Thus, American Motorists had a duty to defend Trane if the damage was not covered by an underlying policy and if there was coverage of the particular claim under its policy.

Whether the damage was covered by an underlying policy depends on the interplay of two factors: first, whether the monetary limits of the underlying policy are exceeded; and second, whether actual substantive coverage is denied by the underlying insurer. If the claim against the insured exceeds the monetary limits set by the underlying insurer, the excess insurer's duty to defend is usually activated, even if the underlying insurer undertakes the defense as well. See Annot., Performance By One Insurer of its Duty to Defend as Excusing Failure of Other Insurers Equally Obligated to Defend, 90 A.L.R.3d 1199 (1979).

If the underlying insurer has refused to defend, asserting that there is no coverage under the substantive provisions of the underlying policy, the excess insurer will have a duty to defend, provided there is coverage under the excess policy and the claim falls within the policy limits of the excess insurer. In determining whether the proper conditions are present to invoke the excess insurer's duty, the standard is the same as that for a primary insurer: the excess insurer's duty is to be determined by the pleadings and readily ascertainable facts, with any doubt resolved in favor of the insured.
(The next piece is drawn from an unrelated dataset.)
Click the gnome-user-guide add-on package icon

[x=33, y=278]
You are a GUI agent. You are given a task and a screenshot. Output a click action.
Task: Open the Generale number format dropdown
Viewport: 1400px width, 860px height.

In this case, the amount of damage claimed was clearly in excess of the policy limits of the underlying insurer. Employers' coverage was limited to $50,000 per occurrence for property damage liability. The damages sought in the pleadings concerning the Chattanooga plant alone far exceeded $50,000. By itself this fact is sufficient to invoke American Motorists' duty to defend, if there is coverage under its policy. The fact that the underlying insurer refused to defend imposes an even clearer duty on American Motorists.

American Motorists suggests that it believed its policy to be sufficiently similar to Employers' so that it also would not be required to provide coverage. The relevant determination, however, is whether the alleged occurrences were potentially covered by the policy, giving rise to American Motorists' duty to defend. Accordingly, the question before the court is whether the pleadings and ascertainable facts indicated the presence of a situation covered by the American Motorists policy such that American Motorists had a duty to defend Trane against Pritchard.[14]

 

*693 B. Potential Coverage Under The Substantive Provisions Of The Policy

As with the Employers policy, coverage under the American Motorists policy requires four factors: there must be property damage, the property damage must be caused by an occurrence, the damage must result in damages which the insured will be obligated to pay, and the damage must be of a type covered by the policy.

 

1. The four basic factors warranting coverage were alleged by Pritchard

American Motorists' policy defines property damage as

 
physical injury to or destruction of tangible property ... including the loss of use thereof.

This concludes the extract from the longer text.